Mouctar Traoré (chercheur en économie et assistant-vacataire à la Fseg) :
Mouctar Traoré
« Le franc CFA est un système de blocage du développement. D’abord, il tire sa source du colonialisme. C’est le néocolonianisme financier. Tant que nous serons dépendants de la France et du franc FCFA sans notre propre monnaie, nous serons toujours ses esclaves. Les pays de la zone franc devraient s’associer pour délaisser définitivement cette monnaie. Nous ferons certainement face à d’autres défis. Bien que le franc CFA ne nous arrange pas, il a des avantages. Au moins, grâce à lui, il y a de la stabilité économique et sécuritaire. C’est très important à souligner dans un pays comme le Mali. Tant qu’un pays n’est pas sécurisé, il y aura toujours des défaillances. Il faut que nos pays s’associent pour trouver un terrain d’entente afin de bien sortir du CFA. Toutes ces démarches et réflexion devront être faites avec des économistes et des professeurs qui ont fait des études en la matière. Mais, il y a plus d’inconvénients que d’avantages. Un pays ne pourra jamais se développer sans sa propre monnaie. Que les chefs d’Etat et les économistes s’associent pour battre une monnaie africaine ».

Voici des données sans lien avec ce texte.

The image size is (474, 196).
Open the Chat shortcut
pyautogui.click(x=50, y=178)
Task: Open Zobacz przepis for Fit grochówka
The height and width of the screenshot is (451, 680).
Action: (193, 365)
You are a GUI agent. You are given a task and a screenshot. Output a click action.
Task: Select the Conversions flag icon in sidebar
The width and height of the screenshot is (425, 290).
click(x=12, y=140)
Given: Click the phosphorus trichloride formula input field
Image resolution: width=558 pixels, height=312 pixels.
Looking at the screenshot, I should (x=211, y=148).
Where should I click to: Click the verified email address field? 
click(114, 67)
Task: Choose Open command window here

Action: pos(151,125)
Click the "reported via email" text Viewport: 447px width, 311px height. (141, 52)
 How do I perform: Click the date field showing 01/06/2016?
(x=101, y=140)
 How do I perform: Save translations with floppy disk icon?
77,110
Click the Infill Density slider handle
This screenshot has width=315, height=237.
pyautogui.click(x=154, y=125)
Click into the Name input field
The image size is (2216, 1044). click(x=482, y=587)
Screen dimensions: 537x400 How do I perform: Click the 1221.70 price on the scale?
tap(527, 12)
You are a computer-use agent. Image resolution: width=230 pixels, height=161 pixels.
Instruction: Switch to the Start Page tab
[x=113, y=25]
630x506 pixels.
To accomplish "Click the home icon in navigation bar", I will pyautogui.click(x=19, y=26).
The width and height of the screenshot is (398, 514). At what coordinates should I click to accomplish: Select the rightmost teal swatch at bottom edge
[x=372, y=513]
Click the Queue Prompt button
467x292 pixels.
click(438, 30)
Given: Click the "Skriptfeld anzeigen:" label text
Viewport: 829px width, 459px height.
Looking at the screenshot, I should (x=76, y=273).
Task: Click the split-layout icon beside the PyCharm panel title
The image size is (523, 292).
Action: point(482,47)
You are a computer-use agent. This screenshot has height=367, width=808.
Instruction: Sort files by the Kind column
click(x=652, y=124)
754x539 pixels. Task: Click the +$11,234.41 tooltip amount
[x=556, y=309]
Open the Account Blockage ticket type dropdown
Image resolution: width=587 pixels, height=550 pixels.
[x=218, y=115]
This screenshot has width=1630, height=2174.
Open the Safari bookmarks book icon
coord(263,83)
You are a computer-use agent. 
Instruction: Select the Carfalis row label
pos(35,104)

Amadou Bamba (économiste des ressources humaines et enseignant-chercheur à la Fseg) :
Amadou Bamba
« Le débat sur le franc CFA est à la une de l’actualité. Une chose est sûre, le franc CFA est aujourd’hui dépassé parce que chaque chose en son temps. On a eu l’évolution du franc CFA. On a débuté avec nos économies, mais aujourd’hui on trouve que c’est un instrument inefficace pour notre économie.
L’abandon du franc CFA n’est pas juste un amusement comme beaucoup le pensent, qu’il s’agit juste de changer seulement un vêtement, non. Je ne le pense pas. Il y a un grand effort derrière. Mais, si nous nous unissons, nous créerons notre monnaie et sa défense devrait passer par des politiques très dures et ça demandera forcément le sérieux de tout un chacun. Si nous devons avoir notre propre monnaie, il faudrait une autre forme de gestion de nos Etats, dans le strict respect de la démocratie ».